The most novel and striking parts of Bunker are those dealing with the economics of prepping. Garrett reveals the existence of a vast array of ‘dread merchants,’ ‘disaster capitalists’ and ‘doomsday realtors’, who together underpin an expansive doomsday capitalism predicated on selling certainty in the face of catastrophe. This is supported by a sophisticated media operation of telemarketers, right-wing talk show hosts and conspiratorial YouTube videos, where audiences are encouraged to prep and hosts sell the products needed to do so. Alongside specialist stores selling long-life food cans and installing backyard bunkers, Garrett reveals a murky world of scammers and grifters, whose overblown bunker sales pitches belie the fact that their businesses remain ‘speculative’ and their clients ‘elusive’. More dangerous are the tech-entrepreneurs, financial elites and political opportunists like Jacob-Rees-Mogg and Steve Bannon, who, driven by techno-libertarian philosophy, see crisis as a desirable means of consolidating wealth and power.


The state is not immune to this shadow economy’s relentless march into the mainstream. Garrett details how American federal funds are used to purchase mobile bunkers from civilian suppliers; armoured army vehicles are upgraded and sold back to the military at an inflated price. As the ‘hardened architecture’ of the bunker permeates the infrastructure of our day-to-day lives, the US state is also engaged in ‘school hardening’ projects, purchasing everything from bulletproof whiteboards to classroom panic rooms, in the process closing a loop on decades of NRA lobbying. In this respect the bunker is as much a metaphorical space as an architectural one, a materialisation of our contemporary ‘anxieties and insecurities’ and a ‘reflection of the way we see the world and each other’.

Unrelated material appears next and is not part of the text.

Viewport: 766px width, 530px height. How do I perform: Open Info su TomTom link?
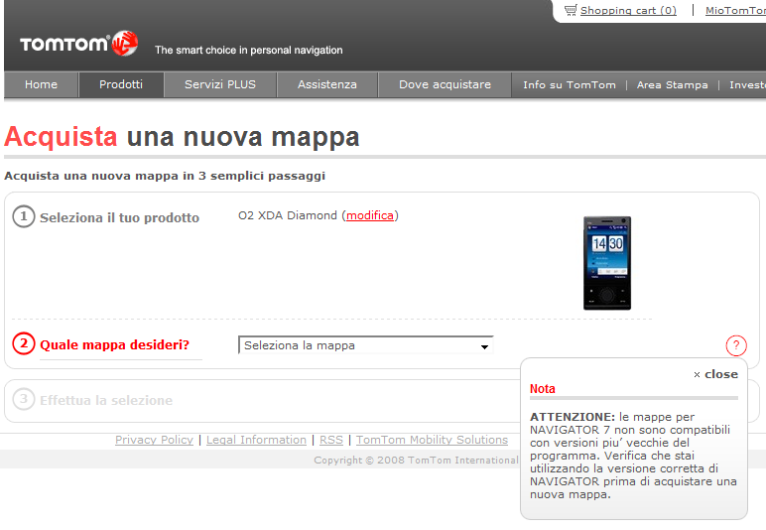point(570,85)
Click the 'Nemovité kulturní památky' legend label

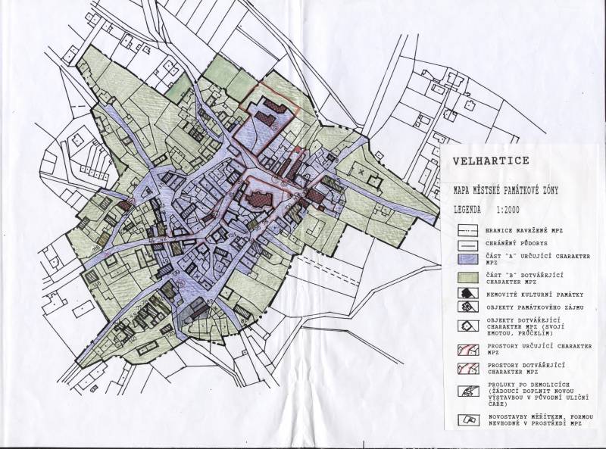point(536,292)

In The Simpsons episode ‘Bart’s Comet’, Bart inadvertently identifies a comet hurtling toward Springfield. Faced with certain annihilation, the townsfolk try all they can to avert disaster. With the help of Professor Frink, Mayor Quimby launches a missile at the comet, hoping to explode it mid-flight. Gathered for the launch, the family watch in horror as the rocket misses and destroys the only bridge out of Springfield, making driving away impossible. ‘We don’t have a prayer’, screams Reverend Lovejoy, as Springfield is given just six hours to live. ‘This is the whole reason we have elected officials’, reassures Homer; the scene cuts to Washington where Congress rejects a bill to save the town. Abandoned by government, science and organised religion, Springfield’s residents turn to the earth for salvation, and congregate in the Flanders’ backyard bunker. With space limited, the town debates who should be left to die. A consensus is reached: a left-handed shopkeeper won’t be needed in a post-apocalyptic world and Ned Flanders is left outside to face his fate.

When the residents of Springfield eventually abandon the bunker to face annihilation together, they learn that the comet is in fact harmless, destroyed by a layer of pollution covering the town. The catastrophes of today, however, are far from harmless, and Garrett is unequivocal: as adaptation dethrones mitigation as the dominant mode of planetary crisis management, prepping will be an inevitable necessity. What is clear, though, is that societies’ attempts to hunker down must not replicate the injustices and inequalities that permeate the concrete of past bunkers. If, as Garrett suggests, crisis marks an opportunity for rebirth, then together we must forge a future where no one is left outside.